Aim of the task: Below are records; from the line containing "Viewport: 807px width, 454px height." through the very last line, output each line exactly. No pictures.
*** Block opens ***
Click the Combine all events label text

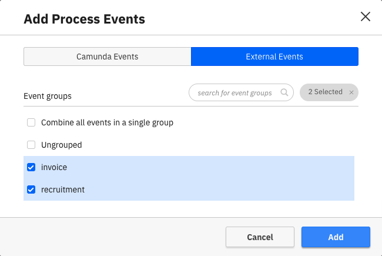coord(107,123)
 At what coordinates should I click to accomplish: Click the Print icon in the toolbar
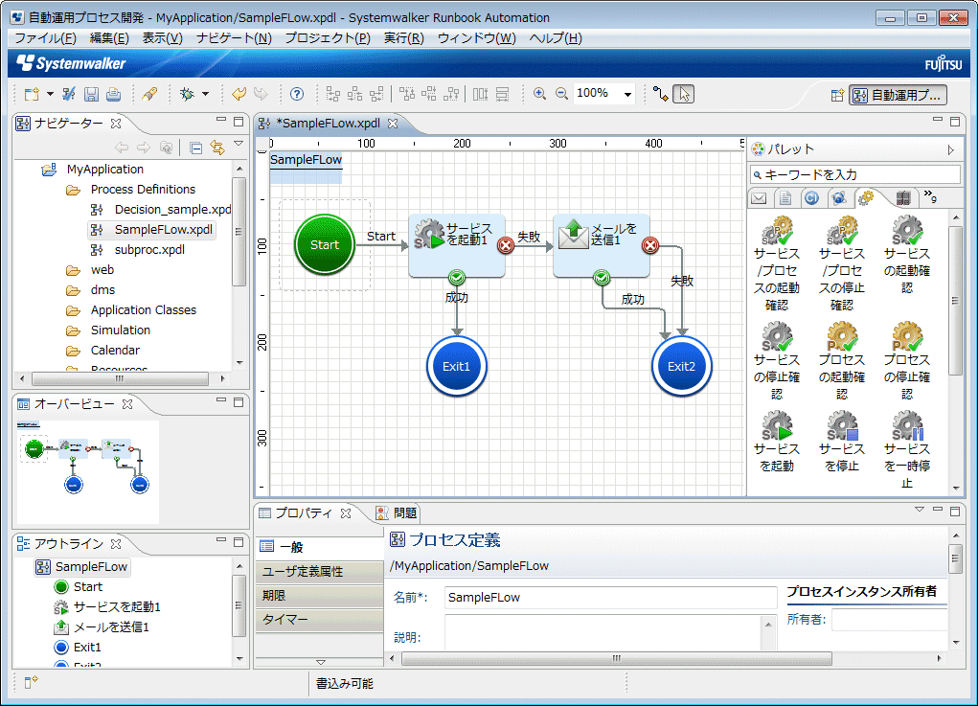113,94
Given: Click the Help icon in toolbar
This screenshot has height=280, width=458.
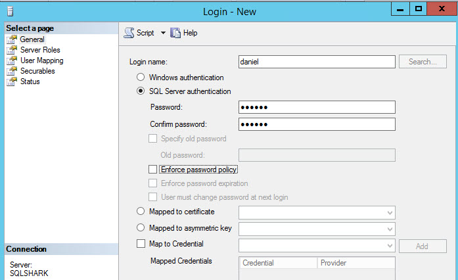Looking at the screenshot, I should click(175, 33).
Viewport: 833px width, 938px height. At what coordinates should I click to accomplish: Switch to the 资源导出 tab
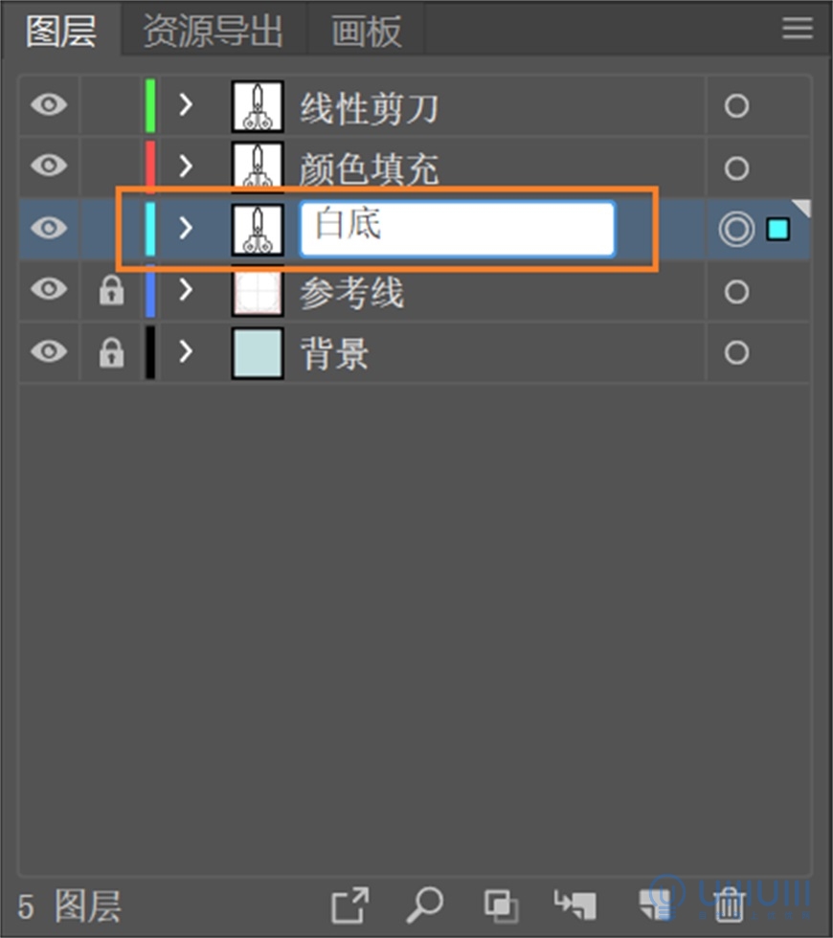click(x=213, y=32)

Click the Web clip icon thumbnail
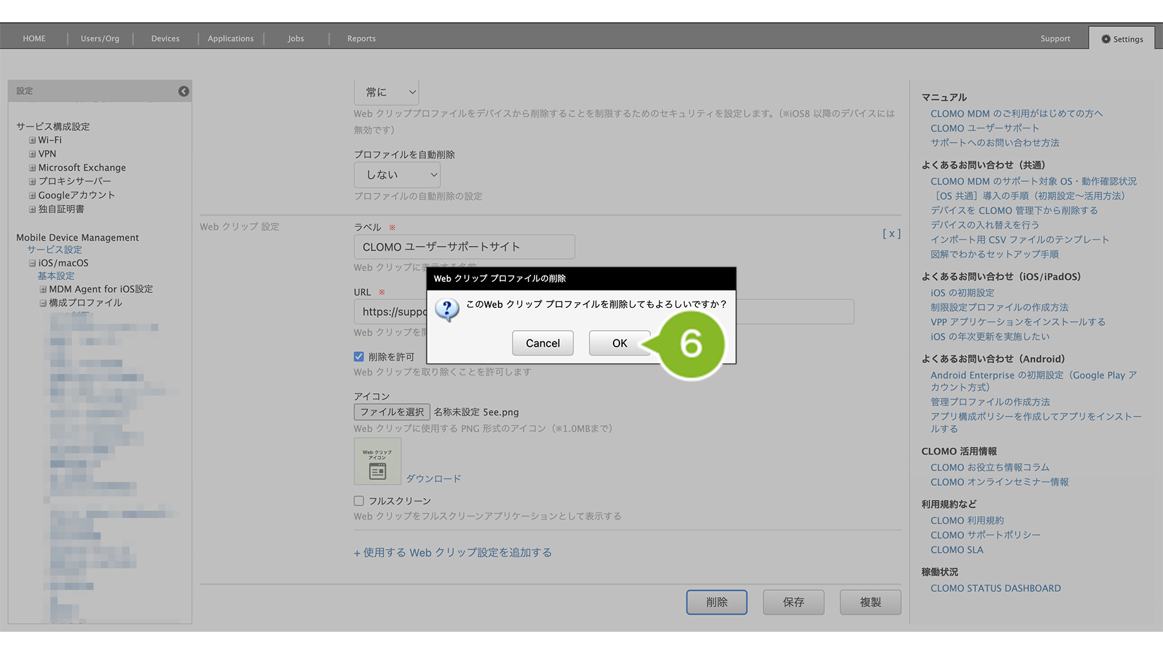(x=377, y=462)
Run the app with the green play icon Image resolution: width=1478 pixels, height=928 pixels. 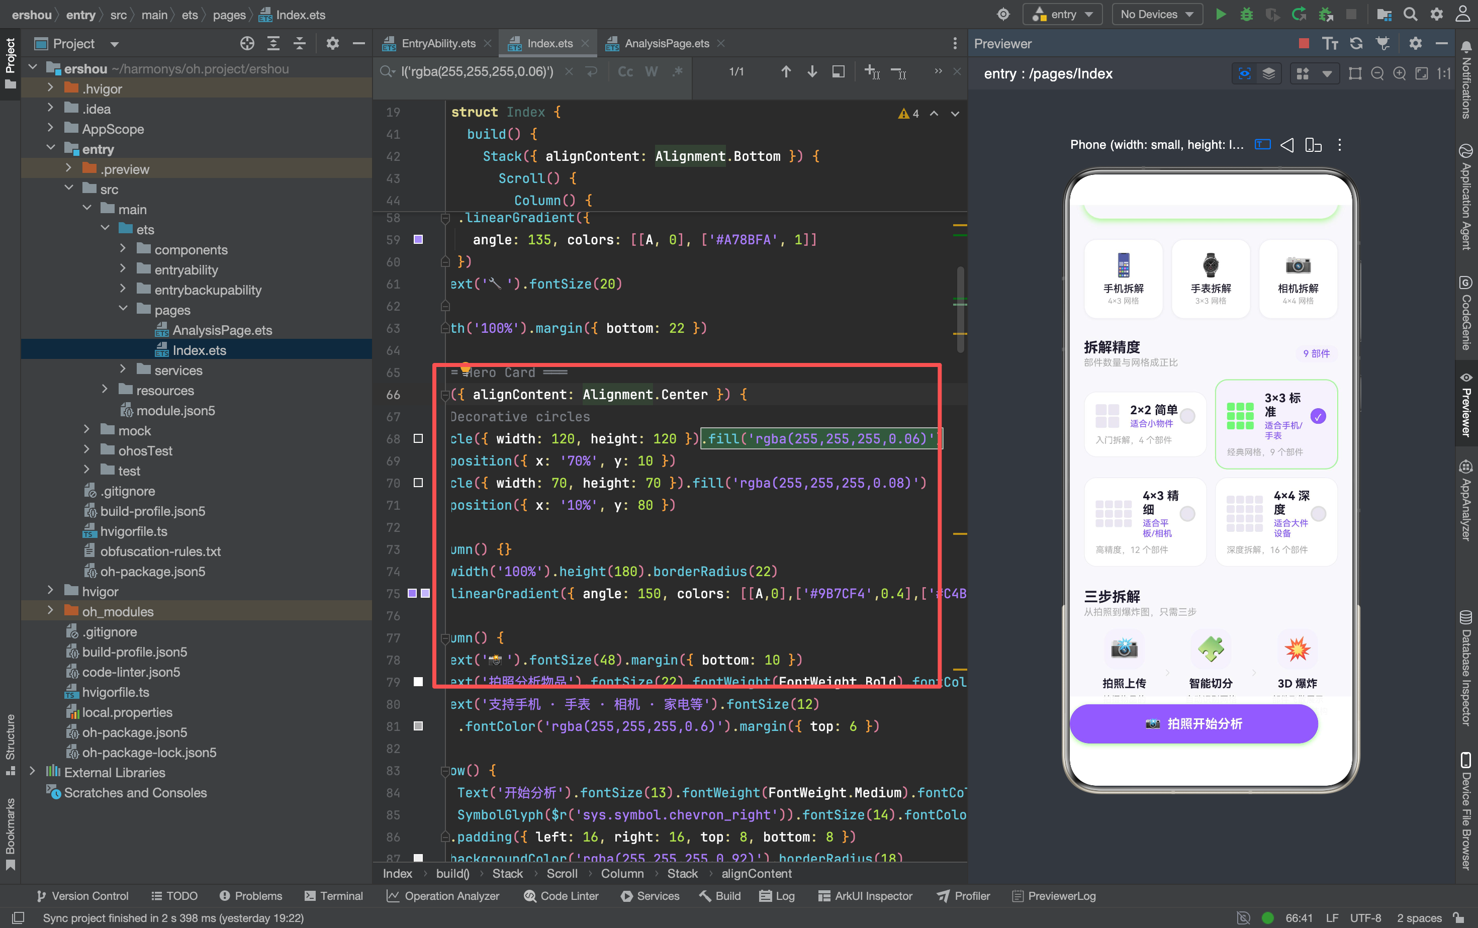(x=1221, y=14)
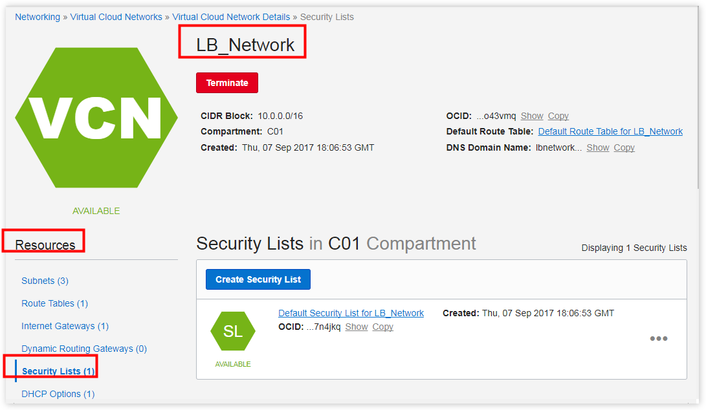The width and height of the screenshot is (706, 410).
Task: Copy the DNS Domain Name
Action: 624,147
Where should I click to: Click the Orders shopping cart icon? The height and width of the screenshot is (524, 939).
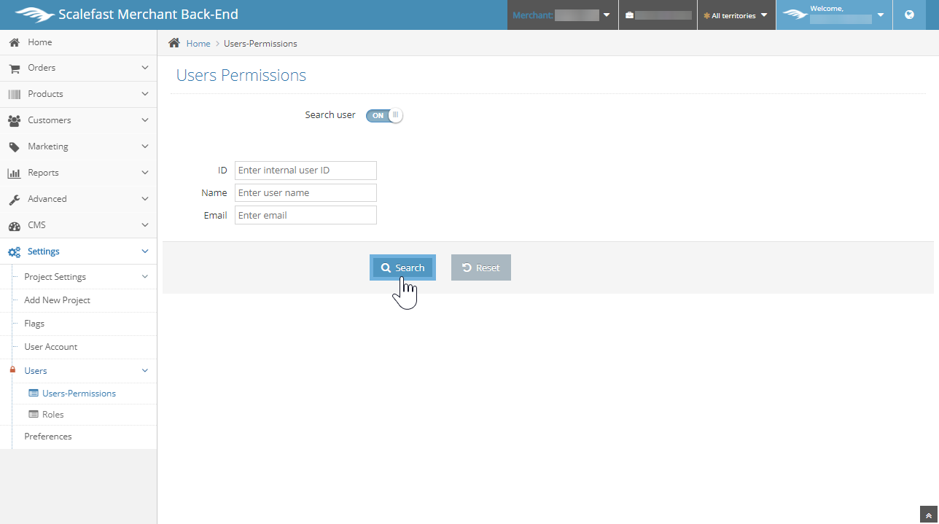(x=14, y=68)
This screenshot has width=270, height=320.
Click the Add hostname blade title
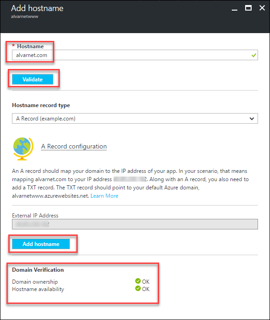37,8
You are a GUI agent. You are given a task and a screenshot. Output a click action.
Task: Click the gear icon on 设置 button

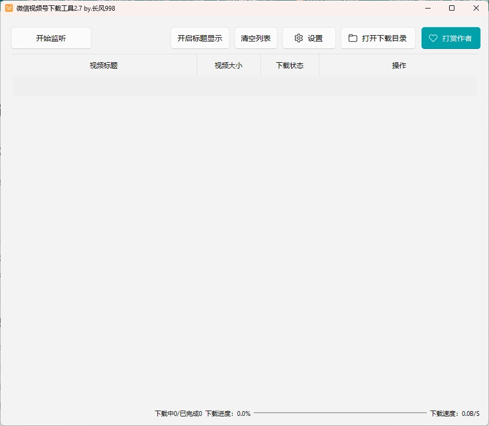pyautogui.click(x=299, y=38)
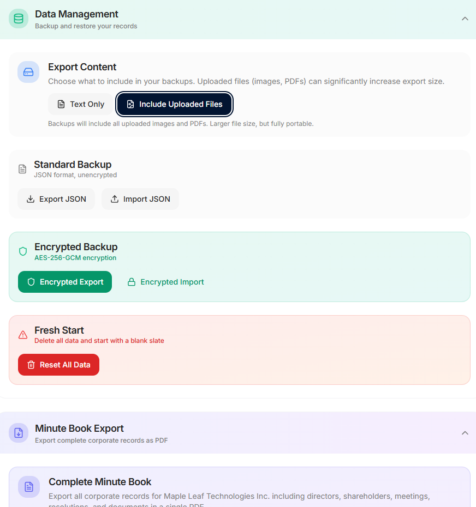The height and width of the screenshot is (507, 476).
Task: Click the blue hard drive icon beside Export Content
Action: 28,72
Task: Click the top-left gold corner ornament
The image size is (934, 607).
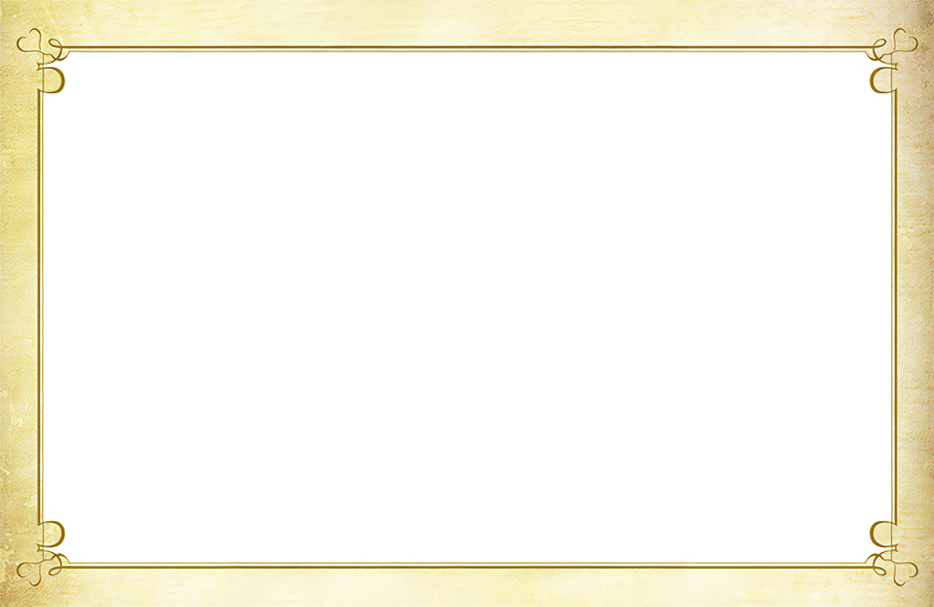Action: tap(49, 64)
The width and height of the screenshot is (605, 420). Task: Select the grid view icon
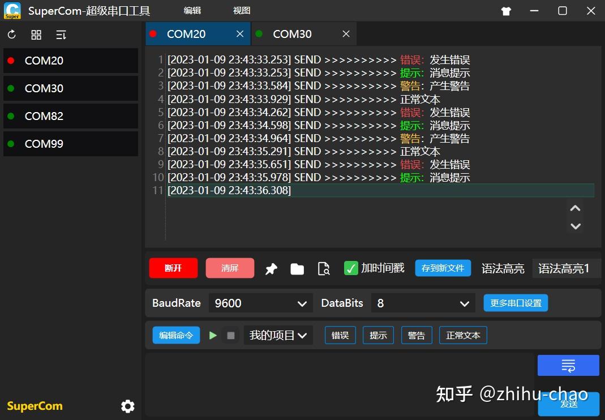click(x=36, y=35)
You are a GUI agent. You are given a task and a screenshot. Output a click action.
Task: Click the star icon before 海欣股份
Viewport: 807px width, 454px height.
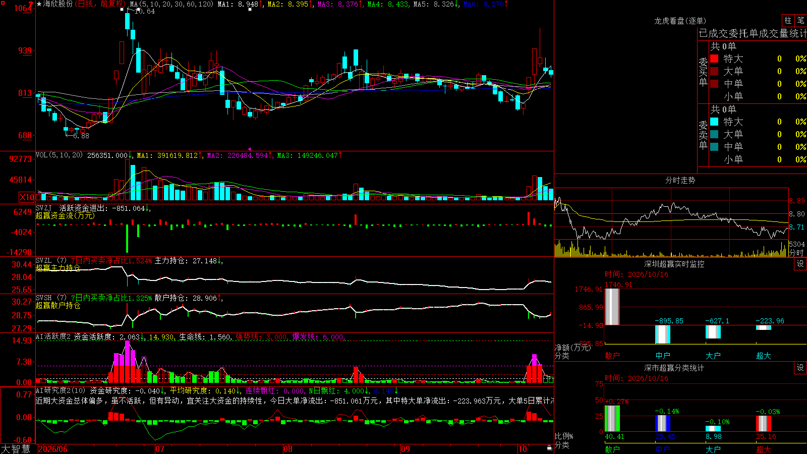39,4
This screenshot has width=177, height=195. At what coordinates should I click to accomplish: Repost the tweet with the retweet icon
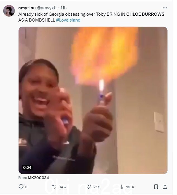point(54,187)
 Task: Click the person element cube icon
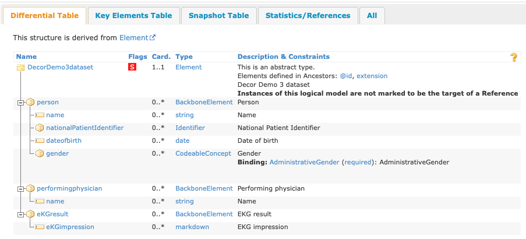[30, 103]
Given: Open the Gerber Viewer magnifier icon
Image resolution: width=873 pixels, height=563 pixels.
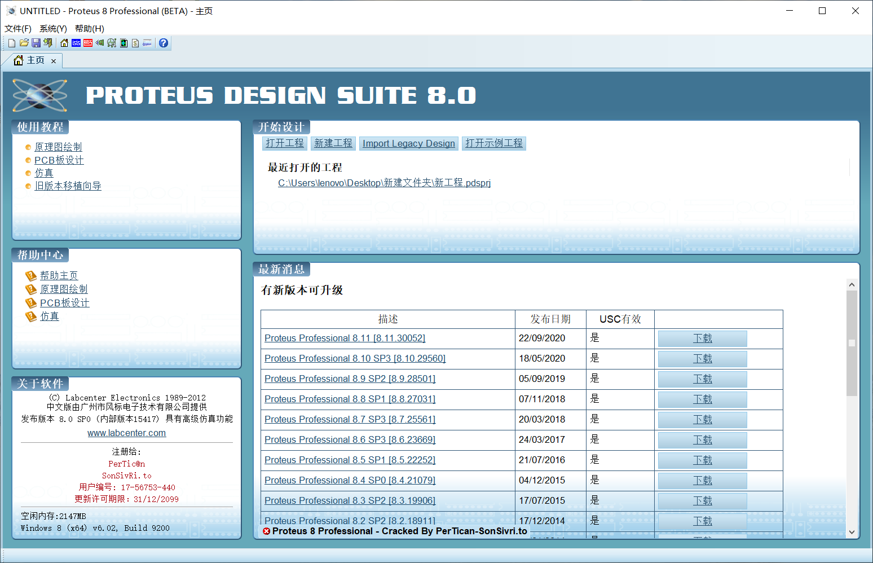Looking at the screenshot, I should (112, 42).

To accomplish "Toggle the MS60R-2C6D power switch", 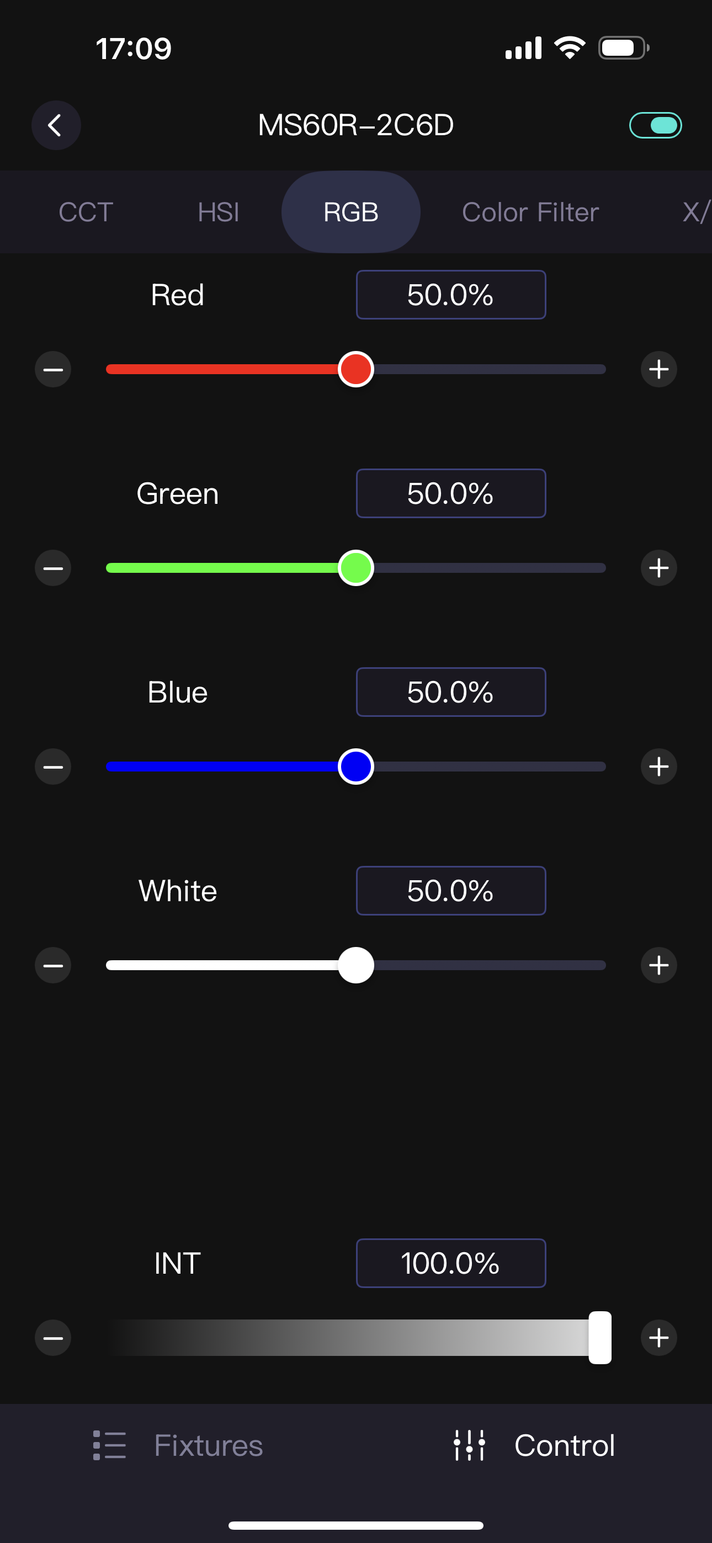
*** Block closes ***
Expected answer:
Viewport: 807px width, 454px height.
39,4
This screenshot has width=177, height=195. At what coordinates should I click to accomplish: Repost the tweet with the retweet icon
point(54,187)
 Task: Click the person element cube icon
[30, 103]
Given: Open the Gerber Viewer magnifier icon
Image resolution: width=873 pixels, height=563 pixels.
Looking at the screenshot, I should (112, 42).

To accomplish "Toggle the MS60R-2C6D power switch", 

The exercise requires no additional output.